PASSAGE PROVIDED:

At the end of every year, I will create a blog post of the ten best books I read throughout the year. These books do not necessarily have to have been published and released to the public in 2011, but they were books that were read throughout the year. On average, I read close to twenty books a year, give or take a few books. This year, I was fortunate enough to be able to read thirty, which to me is always a plus. I'm on my thirty first book at the moment, Stephen King's 11/22/63, but will probably finish it in 2012, unless I find a wide amount of time to simply commit to reading. I don't see that happening with the plans on my radar. Coincidentally, I began reading Stephen King's IT at the end of 2010 and completed it in 2011. Reading Stephen King books to complete the year may end up being an unintentionally trend then, eh!
My top ten include books of all kinds. Some of the books are from the horror fiction genre of which I find to be a lost art, a lost art that I hope to pursue success. Some of the books simply caught my eye, whether it be on the mainstream market or because of their simple impression of popularity with the reader's community. Some of the books were simply me broadening my horizons and trying new things. Finally, there were some books that were simply recommendations from other people. If you recommended a book to me and you see it on my top ten list, then I offer my thanks for the recommendation and look forward to exchanging books and titles in the future.
I will present the list in a countdown format, as it increases excitement. Hopefully you thoroughly enjoy the list for what it is. We shall now begin!

AIM: Reproduce the introduction to the year-end top ten books post word for word, from start to finish.

DATA SHOWN:
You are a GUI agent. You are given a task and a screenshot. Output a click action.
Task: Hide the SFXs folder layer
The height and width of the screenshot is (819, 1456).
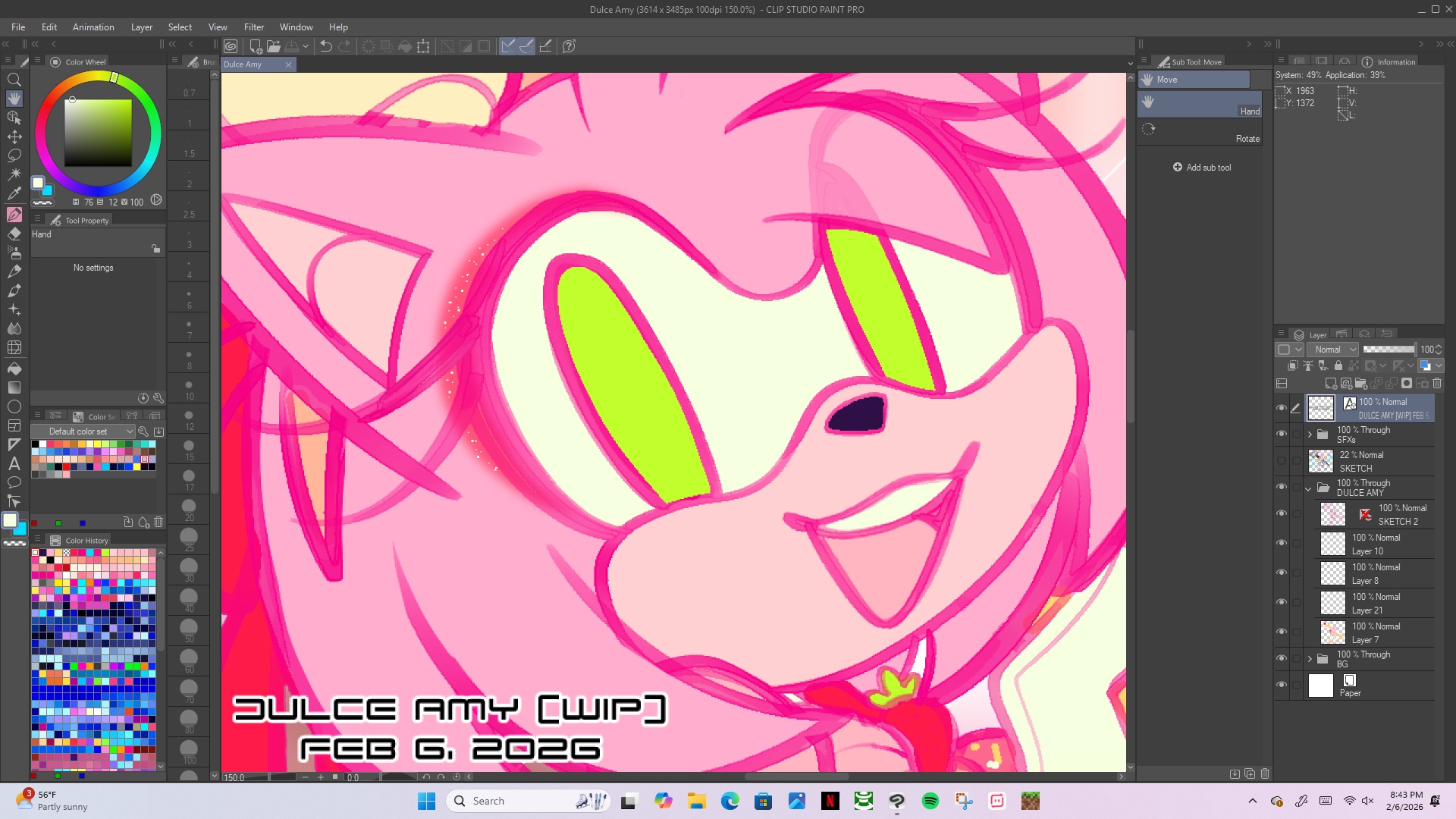tap(1282, 435)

FINAL RESULT:
At the end of every year, I will create a blog post of the ten best books I read throughout the year. These books do not necessarily have to have been published and released to the public in 2011, but they were books that were read throughout the year. On average, I read close to twenty books a year, give or take a few books. This year, I was fortunate enough to be able to read thirty, which to me is always a plus. I'm on my thirty first book at the moment, Stephen King's 11/22/63, but will probably finish it in 2012, unless I find a wide amount of time to simply commit to reading. I don't see that happening with the plans on my radar. Coincidentally, I began reading Stephen King's IT at the end of 2010 and completed it in 2011. Reading Stephen King books to complete the year may end up being an unintentionally trend then, eh!
My top ten include books of all kinds. Some of the books are from the horror fiction genre of which I find to be a lost art, a lost art that I hope to pursue success. Some of the books simply caught my eye, whether it be on the mainstream market or because of their simple impression of popularity with the reader's community. Some of the books were simply me broadening my horizons and trying new things. Finally, there were some books that were simply recommendations from other people. If you recommended a book to me and you see it on my top ten list, then I offer my thanks for the recommendation and look forward to exchanging books and titles in the future.
I will present the list in a countdown format, as it increases excitement. Hopefully you thoroughly enjoy the list for what it is. We shall now begin!